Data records
--------------------
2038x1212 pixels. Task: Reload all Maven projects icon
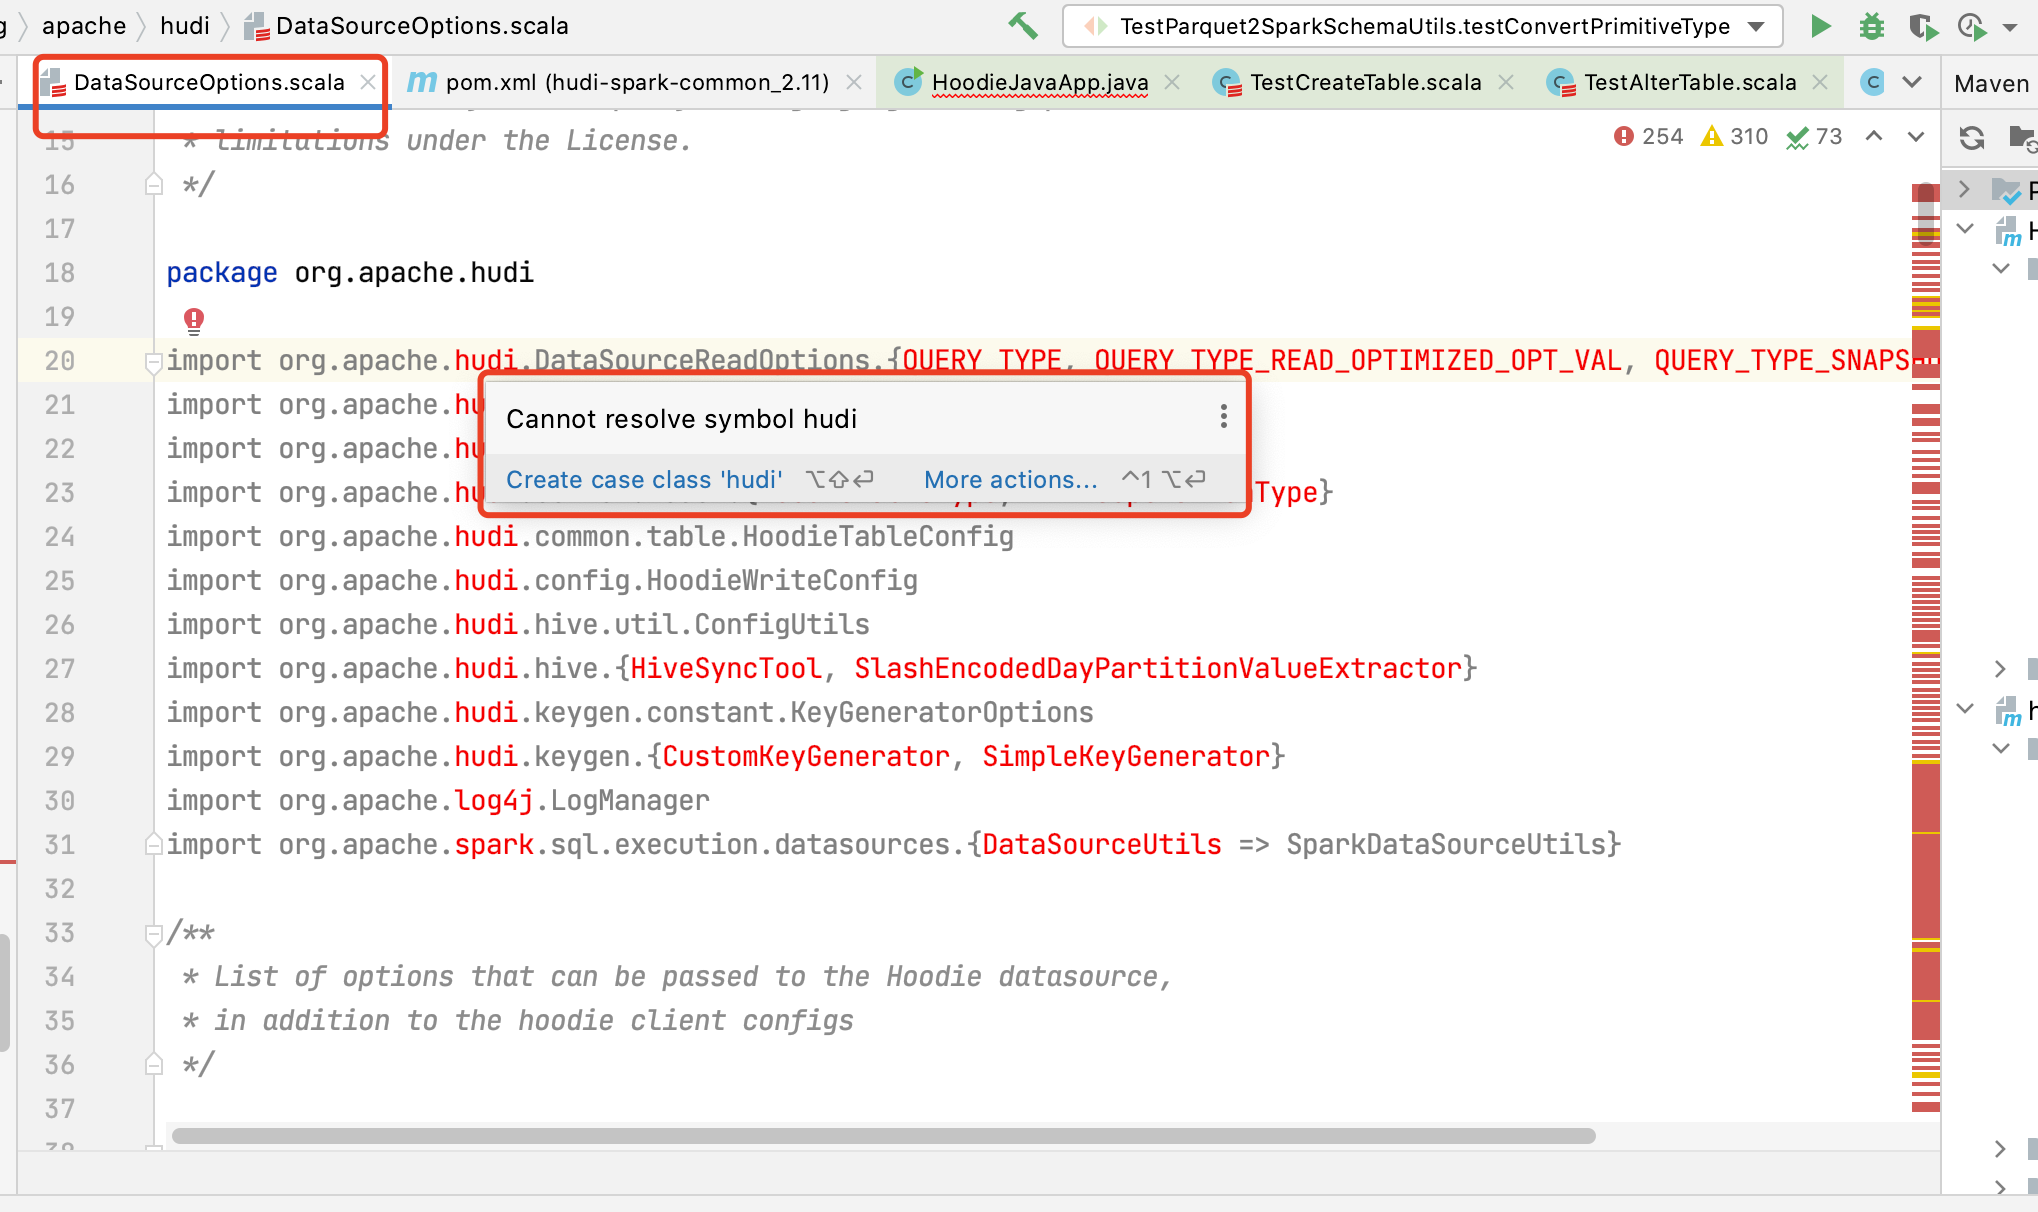[1971, 137]
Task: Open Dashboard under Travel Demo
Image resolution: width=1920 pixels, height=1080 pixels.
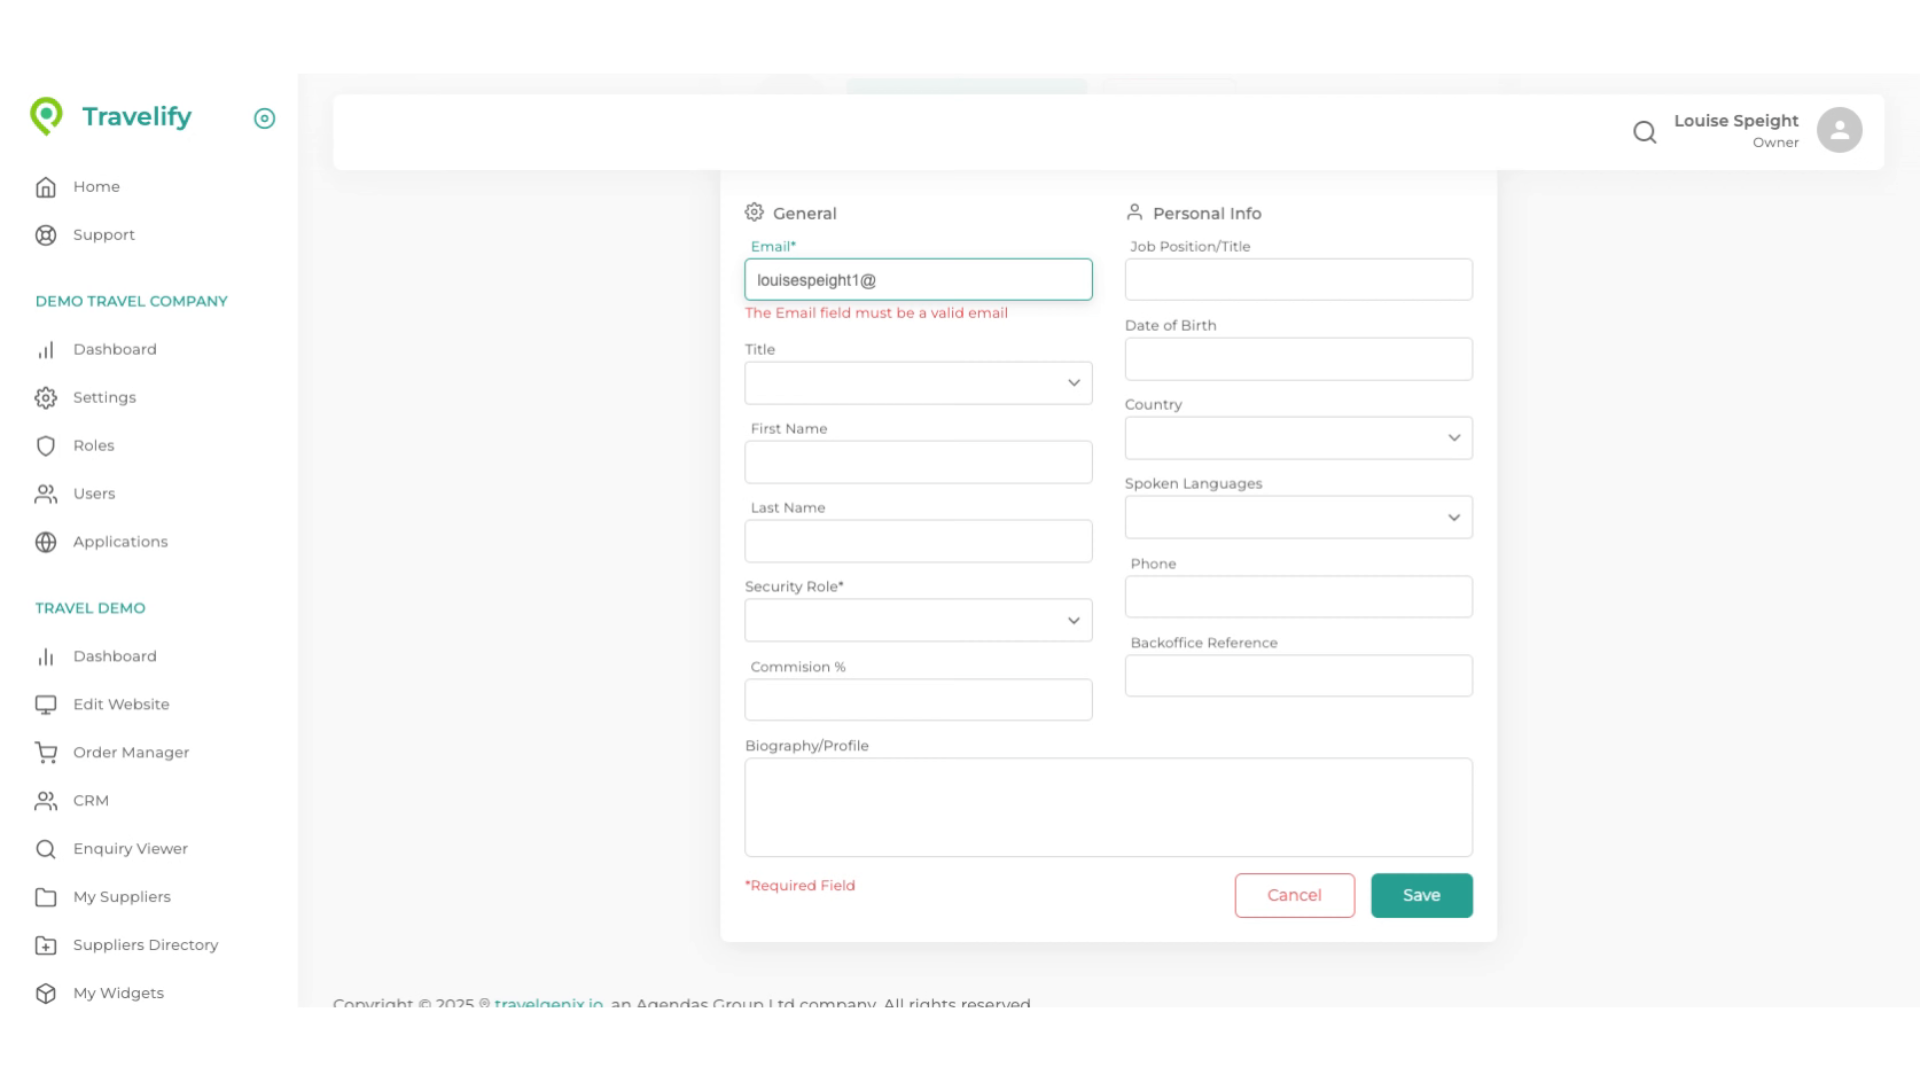Action: click(x=113, y=656)
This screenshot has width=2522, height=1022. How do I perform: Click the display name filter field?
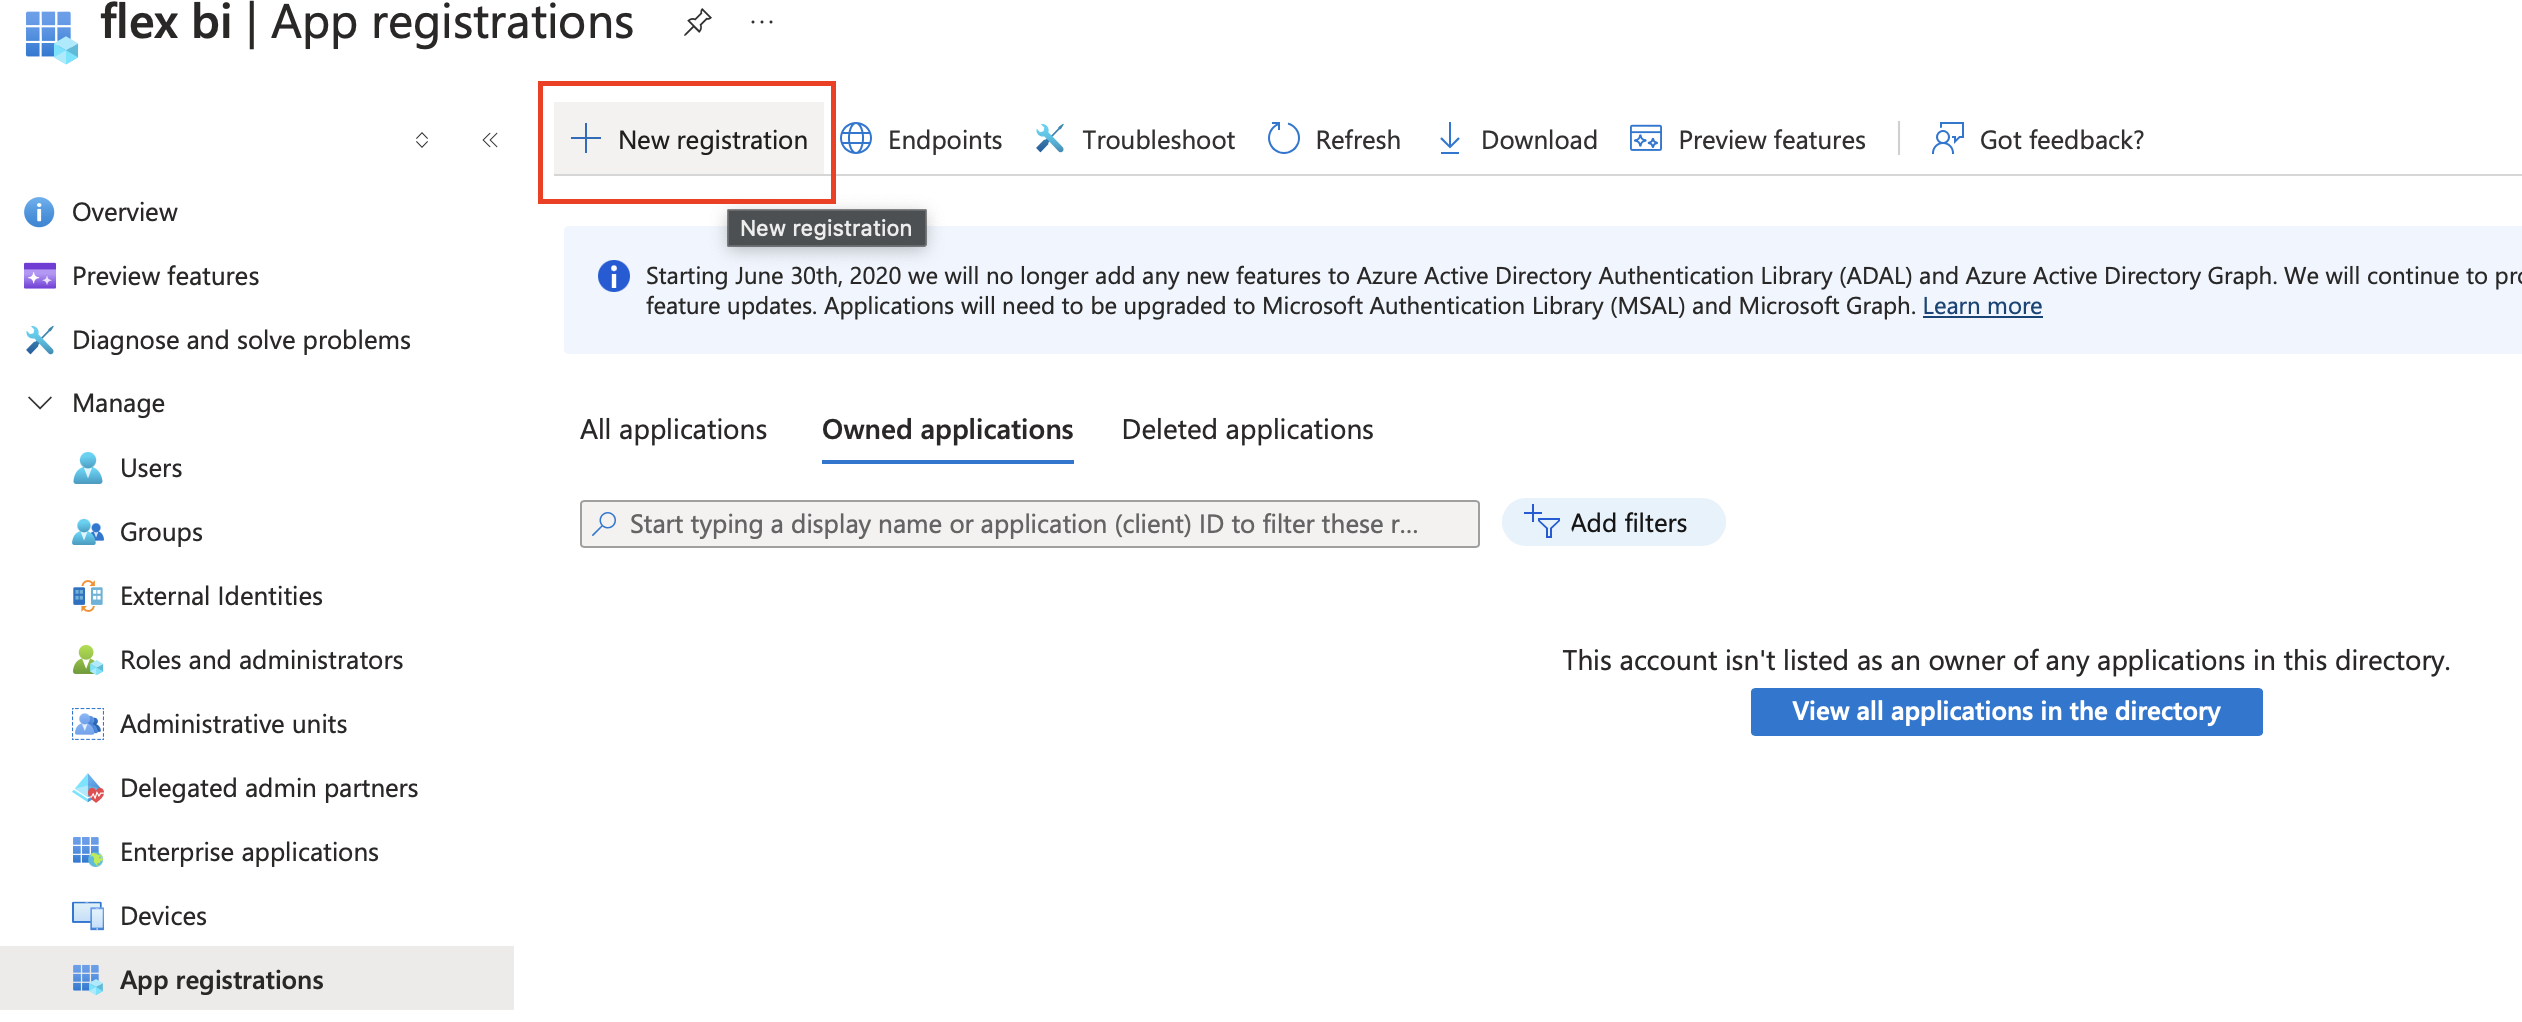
--------------------
Copy exactly the lines that begin at the one containing "Task: Open Dashboard under Travel Demo" and end at the last line of the records, both included, omitting the pictures.

__SOLUTION__
Task: Open Dashboard under Travel Demo
Image resolution: width=1920 pixels, height=1080 pixels.
Action: click(x=113, y=656)
This screenshot has width=2522, height=1022. How do I perform: Click the display name filter field?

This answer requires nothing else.